As in nearly all other studies on postoperative atrial fibrillation, age was the only other risk factor apart from left atrial volume that was shown to be significant in our study.3-5 The area under the curve was 0.77 for risk prediction based on the 2 strictly preoperative factors of left atrial volume and age. This level of discriminative power had only been obtained previously in a study that used an involved strategy of scoring predominantly postoperative factors.4
The use of beta blockers or amiodarone (Cordarone), or both, is currently recommended for the prevention of postoperative atrial fibrillation. Amiodarone has been investigated as a more aggressive alternative option to target postoperative atrial fibrillation. In the Prophylactic Oral Amiodarone for the Prevention of Arrhythmias That Begin Early After Revascularization, Valve Replacement, or Repair (PAPABEAR) trial, amiodarone was shown to significantly decrease the incidence of postoperative atrial fibrillation.13 No change was observed, however, between the placebo and amiodarone groups regarding the duration of hospital stay, the longest atrial fibrillation episode, or the time of onset of atrial fibrillation. The number of drug-related adverse events was significantly higher in the amiodarone group.
From these intervention trials, it becomes clear that the current approach to postoperative atrial fibrillation is unsatisfactory.
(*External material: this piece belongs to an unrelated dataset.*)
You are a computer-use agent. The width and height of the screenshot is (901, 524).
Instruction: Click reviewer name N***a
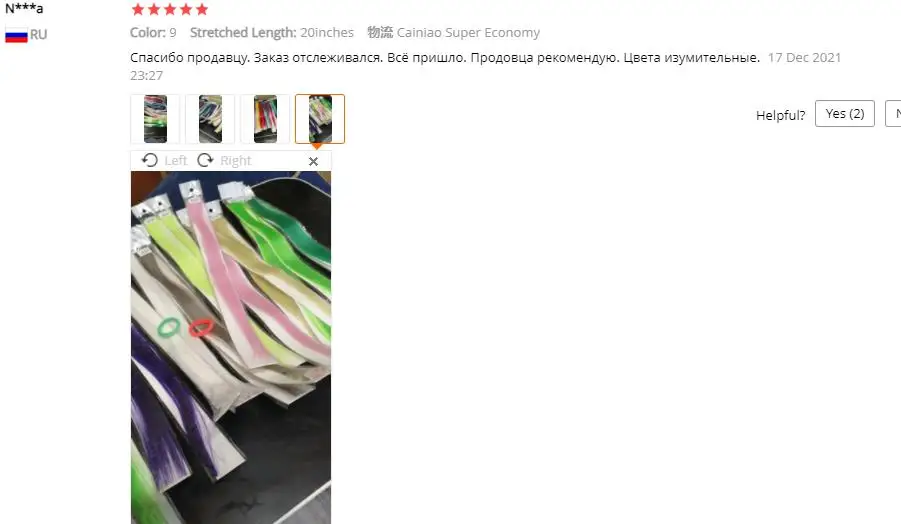point(24,9)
Prevention does not appear to be directed at the patient population at risk and is not tailored to address the pathophysiologic basis for postoperative atrial fibrillation that characterizes this subset of cardiac surgery patients. These observations and those noted in our study support the contention that there is a more pervasive physiological abnormality, which accounts for cardiovascular events, including atrial fibrillation after cardiac surgery. Reduction of increased left ventricular filling pressures and prevention of atrial remodeling are promising approaches to reduce the incidence of postoperative atrial fibrillation. Angiotensin-converting enzyme inhibitors14 and angiotensin II receptor blockers15 are known to reduce the incidence of atrial fibrillation in nonsurgical populations and are worthy of investigation in the context of postoperative atrial fibrillation.
As a marker of chronic diastolic dysfunction, left atrial volume is strongly and independently related to the occurrence of atrial fibrillation after cardiac surgery. A simple algorithm based on left atrial volume and age allows for effective risk stratification before surgery to target the patient population that would benefit from preventive therapy.
Dr Osranek was supported by postdoctoral fellowships from the Austrian Science Fund (Schrödinger Stipend) and the American Heart Association.